[Cryptography] RAM memories as one source of entropy

Dennis E. Hamilton dennis.hamilton at acm.org
Sat Feb 15 20:45:52 EST 2014


RE: Jerry Leichter
Sent: Saturday, February 15, 2014 11:28
Subject: Re: [Cryptography] RAM memories as one source of entropy

On Feb 15, 2014, at 1:56 PM, Theodore Ts'o wrote:
> IBM Power servers may have already beaten you to this.  Indeed, with
> the publically available interfaces, it is impossible to get access to
> the raw CPU; the BIOS is always running as a hypervisor.
One might argue that the Burroughs "Algol" machines of the 1960's were way ahead on this.  (The lowest level documented interface was a simplified/extended for systems programming purposes form of Algol.)

REPLY:
Umm, not so fast.  The hardware instruction set of the B5000/5500 was known.  There were ways to use it, even though this is probably the first machine where "assembly language" was not the common choice for good-performance programming. I have never examined ESPOL to see how it extends versus diverges from its ALGOL inspiration -- there were features in the hardware that seem to have impeded full handling of ALGOL.  ESPOL was definitely the software-development language of choice, but ALGOL (and COBOL) were the preferred application-development languages, as I recall.  Considering the machine architecture, ESPOL would be to the hardware essentially like the relationship of C Language its typical platforms.

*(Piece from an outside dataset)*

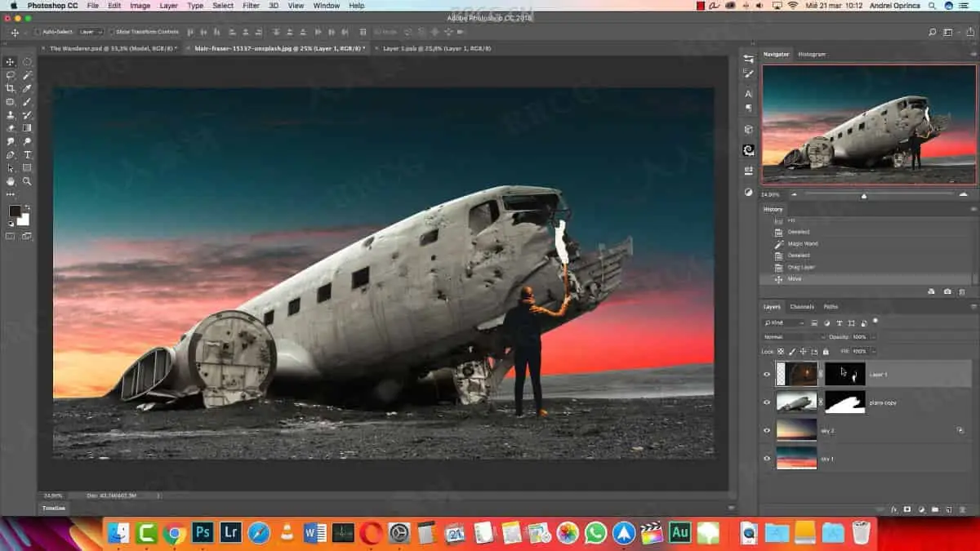The height and width of the screenshot is (551, 980).
Task: Hide the sky 1 layer
Action: [767, 459]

I agree that all of the process isolation probably prevented access to the "sources" that one would require for some sort of entropy gathering.  That might not be an absolute limitation, but the fact that they are server systems also limits what kinds of peripheral activities one might be able to rely upon.

 - Dennis

FURTHER MUSINGS

The architectures had three innovative qualities that are now achieved differently: (1) Use of reverse-polish and a pushdown stack for evaluation, (2) use of descriptors and tagged memory for data access that provided both typing and a basis for memory protection, data relocation, garbage collection, and swapping to a backing store and (3) use of a procedure invocation and instruction-sequence mechanism that achieved pure procedures, re-entrance, and dynamic handling of procedural scoping (though not quite what Algol required to work perfectly).  

As the architectures were extended and grown, there was an amazing amount of performance improvement by caching of various kinds, along with other support for multiple processors and shared memory.  The use of microcode is also a big factor.

The current Unisys Clearpath systems seem to preserve those ideas, now including ability to present different microcoded/emulated/virtualized hardware architectures (including native Java Machine) to running applications.  Emulation is often done atop multi-processors on Intel these days.  There is a developer's version that runs on Windows 7.  The Master Control Program (MCP) that was built as the operating system and service stack atop the B5000 (the first commercial OS written entirely in non-assembly system-programming language, ESPOL) survives.  ESPOL itself survives as the language NEWP. 

Finally, when ALGOL is mentioned, it is the Burroughs/Unisys version, not the ALGOL standard.  NEWP is not a superset but a subset with additional extensions for system development.  There are some pretty-low-level primitive operations.